Political File Fight Goes Down to the Wire

WASHINGTON: Supporters of the new public inspection file rule are asking a federal court not to block it pending judicial review. The Federal Communications Commission, along with a group of intervenors, asked the U.S. District Court for the D.C. Circuit to reject an emergency motion from the National Association of Broadcasters to stay the rule before it goes into effect Aug. 2. The rule requires TV stations to post the information in their public inspection files online, including the rates they charge for political advertisements.

The rule “establishes no new recordkeeping or reporting obligations,” the FCC’s filing with the court states. “Moreover, all the information at issue here is already public, and has been by law for decades.”

The commission said the rule “merely updates existing requirements by enlisting the Internet to make it easier for the public to access public political file information without having to travel to a station’s main studio, search the station’s paper files, and pay for paper copies.”

The NAB says TV stations will suffer “irreparable harm” without a stay of the rule because it requires them to “post the prices for specific advertisements to a public website immediately after the sales.” It also argues that the FCC does not have jurisdiction over election-related information—the purview of the Federal Election Commission under the Bipartisan Campaign Reform Act.

The FCC counters that it is not limited by the BCRA, and that a stay would harm the public interest by limiting access to the debated documentation. It also says the NAB can’t demonstrate its claim of irreparable harm and therefore does not meet the conditions of a stay.

Intervenors, including Free Press, Benton Foundation, Campaign LegalCenter, Common Cause, New America Foundation and the United Church of Christ, agreed.

“NAB’s allegation of harm is entirely speculative,” their filing with the court stated. “It offers no evidence that online publication of information, which has been on the public record for decades, will somehow create a new harm.”

The intervenor filing included support declarations from groups that collect TV station public inspection file information. Candace Clement of media watchdog Free Press said her group started doing so last year, subsequently launching a program that taps volunteers and journalists to collect political ad data.

So far, she said staff and volunteers have visited more than 50 TV stations to access public inspection files. Frequent updating requires frequent visits, she said, and photo-copying charges ranges from 5 cents to $2 a page. One station, she said, would accept only checks or money orders for copying charges.

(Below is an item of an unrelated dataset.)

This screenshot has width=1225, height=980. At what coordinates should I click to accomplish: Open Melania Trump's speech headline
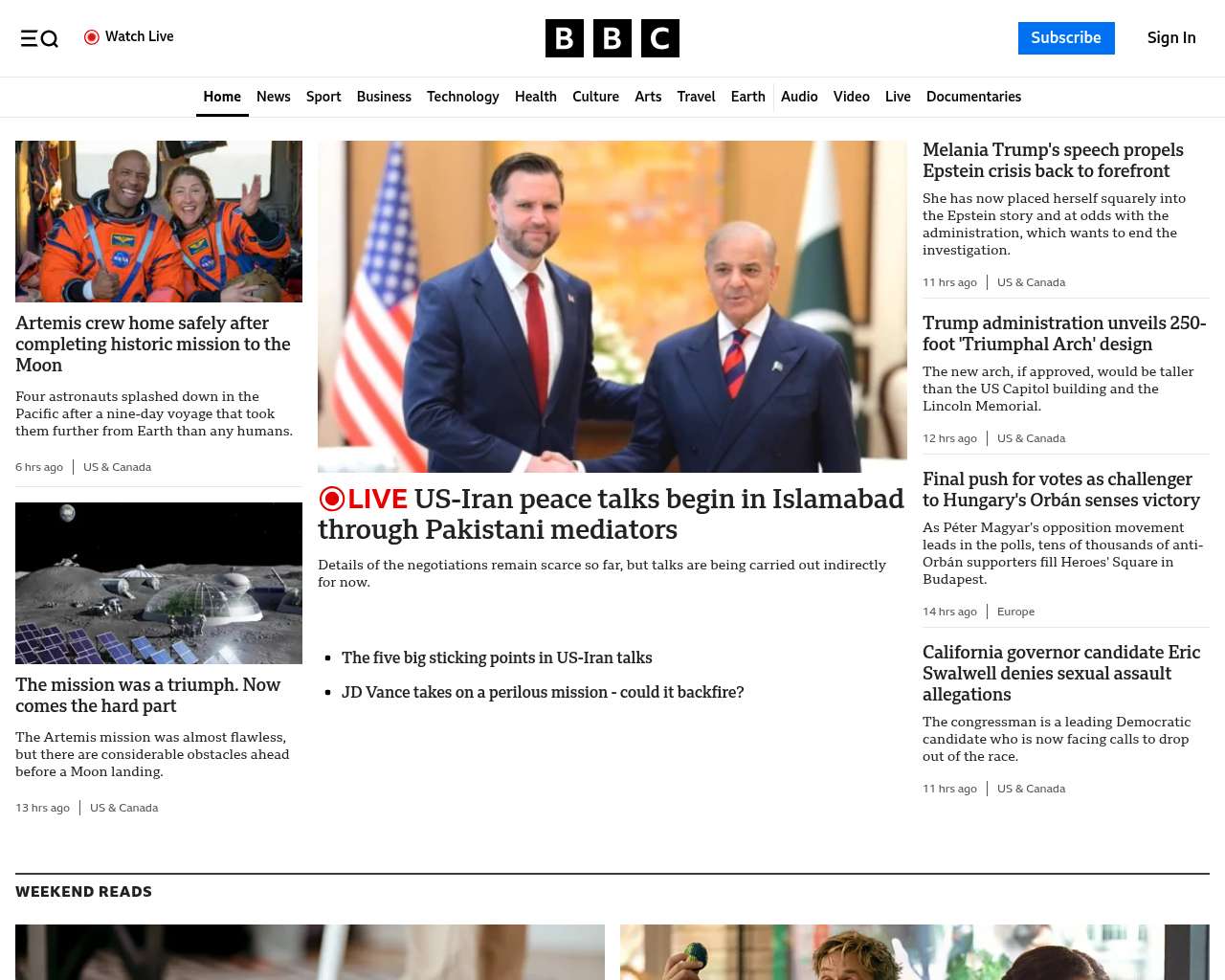1053,161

“As a consequence of these obstacles, it is impossible for Free Press and its partners to personally visit and collect political file information from all the major broadcast affiliates in large media markets if the FCC online public file rule were not to go into effect as scheduled.”

The political ad rate data is the primary sticking point for broadcasters, who must offer candidates their lowest unit rates within 45 days of a primary election and 60 days from a general election.

Barrington, Belo, Cox, Raycom, Gannett, Hearst and several other station groups suggested licensees post the total amount spent by candidates online, while retaining detailed daily ad rate information in paper form. NBC, ABC and Fox recently endorsed this alternative plan for their owned-and-operated stations.

“Because the calculation of the statutory ‘lowest unit charge’ is based on a television station’s most favorable commercial advertising rates,” the networks wrote in a July 24 letter to FCC Secretary Marlene H. Dortch, “the online disclosure of detailed rate information automatically reveals competitively sensitive information about a station’s entire rates structure.”

The networks asked the FCC to reconsider its rejection of the alternative proposal.

“The network-owned stations also believe that adoption of the… alternative for online political rate reporting will have no negative impact on the commission’s efforts to implement the new online public file system for TV broadcasters. Nothing in the proposal touches on the commission’s overall approach—as either a legal or technical matter—for moving most public file material to an FCC-hosted database. The… concept simply would affect the informational scope of certain documents in the political section of each station’s web-based public file.”